ASSIGNMENT: Return the lines below exactly, please, from the one containing "Toggle dark mode moon icon" through the last one, both included, and leave out any pictures.

[Collected data entries]

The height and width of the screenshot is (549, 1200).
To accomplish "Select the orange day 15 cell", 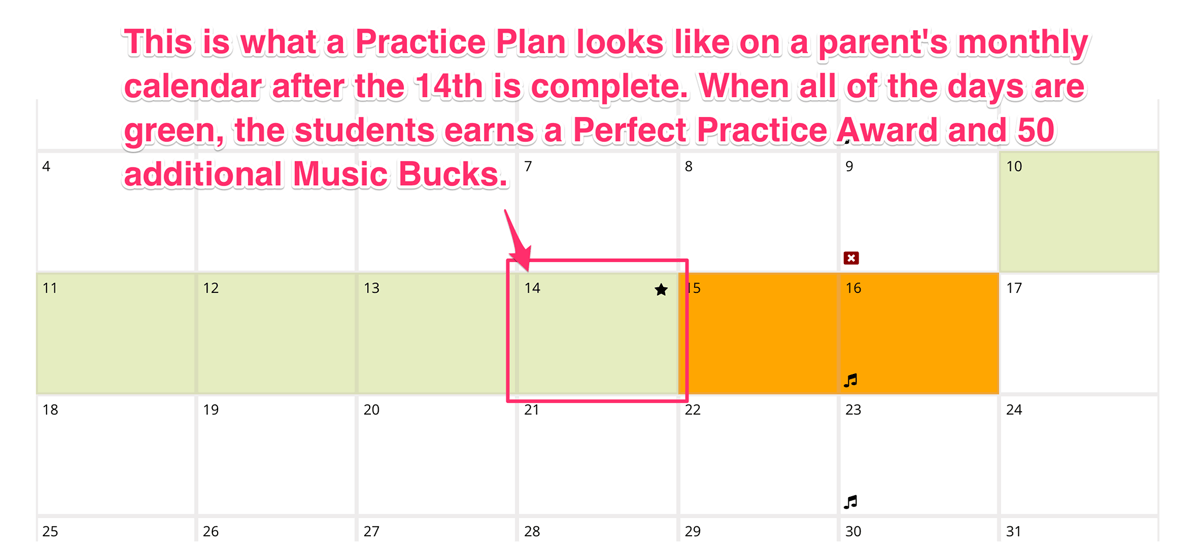I will 759,333.
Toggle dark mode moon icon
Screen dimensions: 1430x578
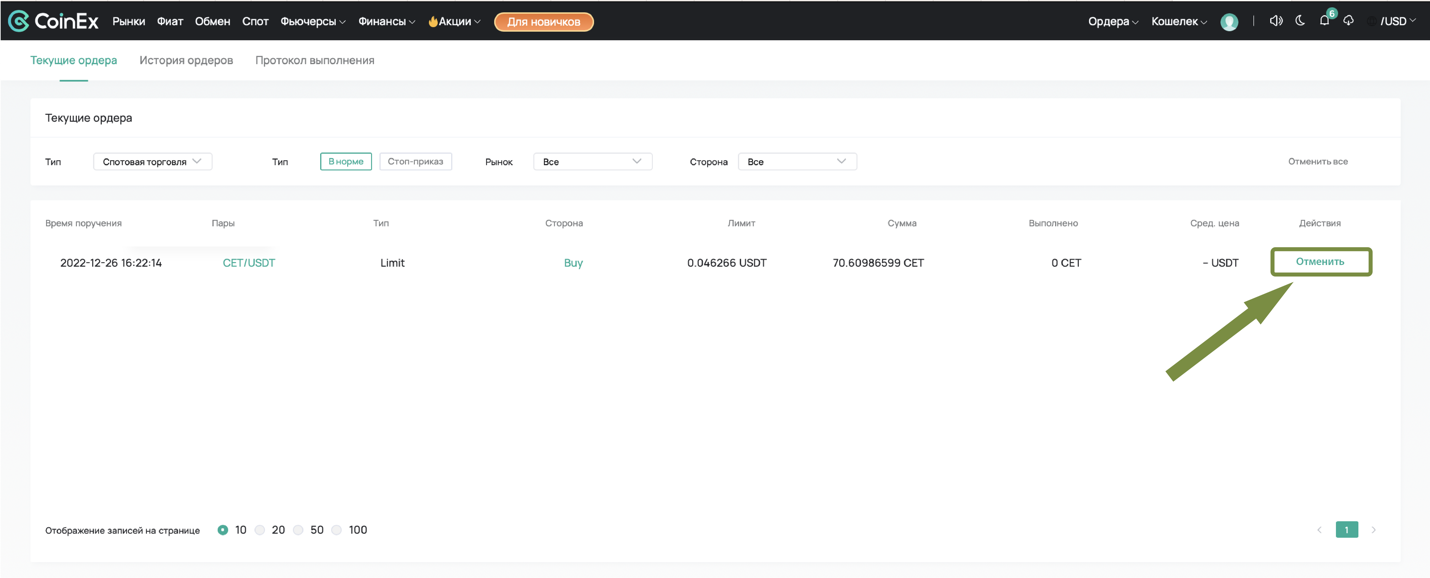point(1300,21)
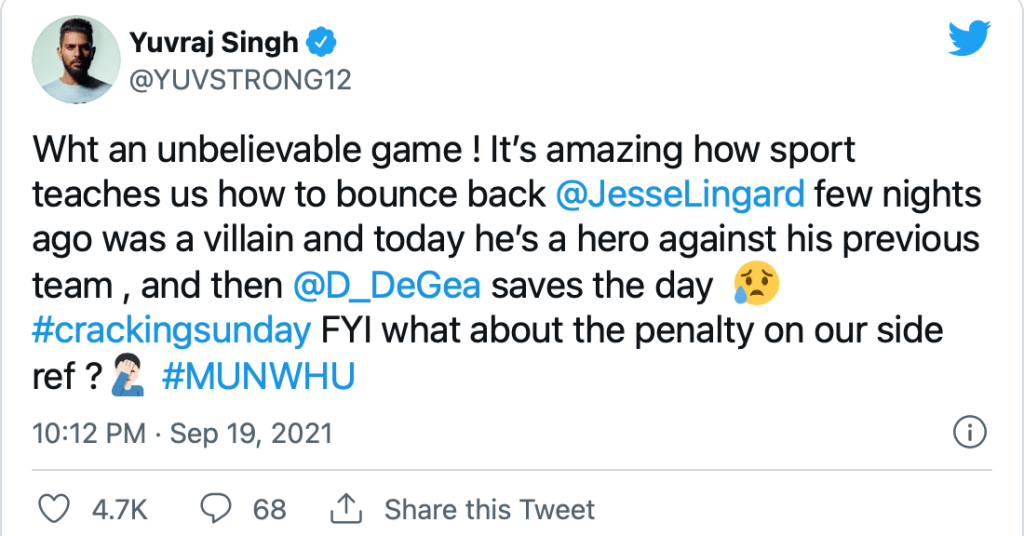Image resolution: width=1024 pixels, height=536 pixels.
Task: Click the crying face emoji
Action: (755, 286)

SOLUTION BELOW:
Toggle dark mode moon icon
Screen dimensions: 1430x578
point(1300,21)
Image resolution: width=1024 pixels, height=536 pixels.
Task: Click the crying face emoji
Action: (755, 286)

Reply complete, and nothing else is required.